Compilation album by Patti Page
- Released: January 1958
- Genre: Traditional pop
- Label: Wing
- Producer: Vic Schoen

Patti Page compilation album chronology
| This Is My Song (1956) | The Waltz Queen (1958) | Golden Hits (1960) |

= The Waltz Queen (Patti Page 1958 album) =

The Waltz Queen is a compilation album by Patti Page. It was released in January 1958 on Wing Records, a subsidiary company of the larger Mercury Records. It was distributed as a vinyl LP.

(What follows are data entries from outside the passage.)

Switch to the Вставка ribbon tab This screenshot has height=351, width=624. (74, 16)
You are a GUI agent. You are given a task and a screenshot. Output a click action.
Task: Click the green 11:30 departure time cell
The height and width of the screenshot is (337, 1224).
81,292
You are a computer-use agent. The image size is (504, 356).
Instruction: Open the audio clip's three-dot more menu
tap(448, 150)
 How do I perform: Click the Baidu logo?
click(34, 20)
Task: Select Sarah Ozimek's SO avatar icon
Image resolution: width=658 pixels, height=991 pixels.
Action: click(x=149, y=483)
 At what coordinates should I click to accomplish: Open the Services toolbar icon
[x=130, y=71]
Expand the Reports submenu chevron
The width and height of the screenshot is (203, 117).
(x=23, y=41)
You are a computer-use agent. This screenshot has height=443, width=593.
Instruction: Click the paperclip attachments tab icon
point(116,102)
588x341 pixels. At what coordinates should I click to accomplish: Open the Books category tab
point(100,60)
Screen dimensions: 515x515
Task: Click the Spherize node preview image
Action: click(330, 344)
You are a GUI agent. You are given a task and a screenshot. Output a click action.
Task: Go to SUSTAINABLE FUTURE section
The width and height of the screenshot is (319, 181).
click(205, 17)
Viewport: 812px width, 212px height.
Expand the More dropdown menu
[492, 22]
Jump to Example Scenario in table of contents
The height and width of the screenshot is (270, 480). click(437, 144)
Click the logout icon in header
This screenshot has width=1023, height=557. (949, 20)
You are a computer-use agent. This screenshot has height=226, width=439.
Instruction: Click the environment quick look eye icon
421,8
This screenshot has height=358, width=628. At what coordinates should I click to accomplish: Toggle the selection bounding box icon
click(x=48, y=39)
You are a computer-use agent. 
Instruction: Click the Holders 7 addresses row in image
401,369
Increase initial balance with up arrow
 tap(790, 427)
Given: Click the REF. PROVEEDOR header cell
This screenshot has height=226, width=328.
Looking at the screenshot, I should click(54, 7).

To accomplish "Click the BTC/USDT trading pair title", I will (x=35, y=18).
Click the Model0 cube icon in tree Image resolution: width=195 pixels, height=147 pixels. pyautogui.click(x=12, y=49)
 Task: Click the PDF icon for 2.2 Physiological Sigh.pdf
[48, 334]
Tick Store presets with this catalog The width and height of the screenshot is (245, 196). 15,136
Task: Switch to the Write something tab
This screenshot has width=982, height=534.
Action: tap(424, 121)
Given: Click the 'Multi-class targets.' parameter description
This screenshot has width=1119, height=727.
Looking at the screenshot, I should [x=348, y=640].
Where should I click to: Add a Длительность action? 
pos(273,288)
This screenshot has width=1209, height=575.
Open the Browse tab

It should not be confused with an album of the same name released by Mercury in 1955 under catalog numbers MG-20049 and SR-60049. It was issued in two versions, one with 12 tracks and one with only 10. The album was reissued with a similar cover as simply Patti Page because of the confusion in using the same title as a popular full-priced release by the label's top star. The stereo version didn't involve much stereo, as almost all the tracks originated as mono singles. One exception was "Born to Be With You," intended for a single release which never took place.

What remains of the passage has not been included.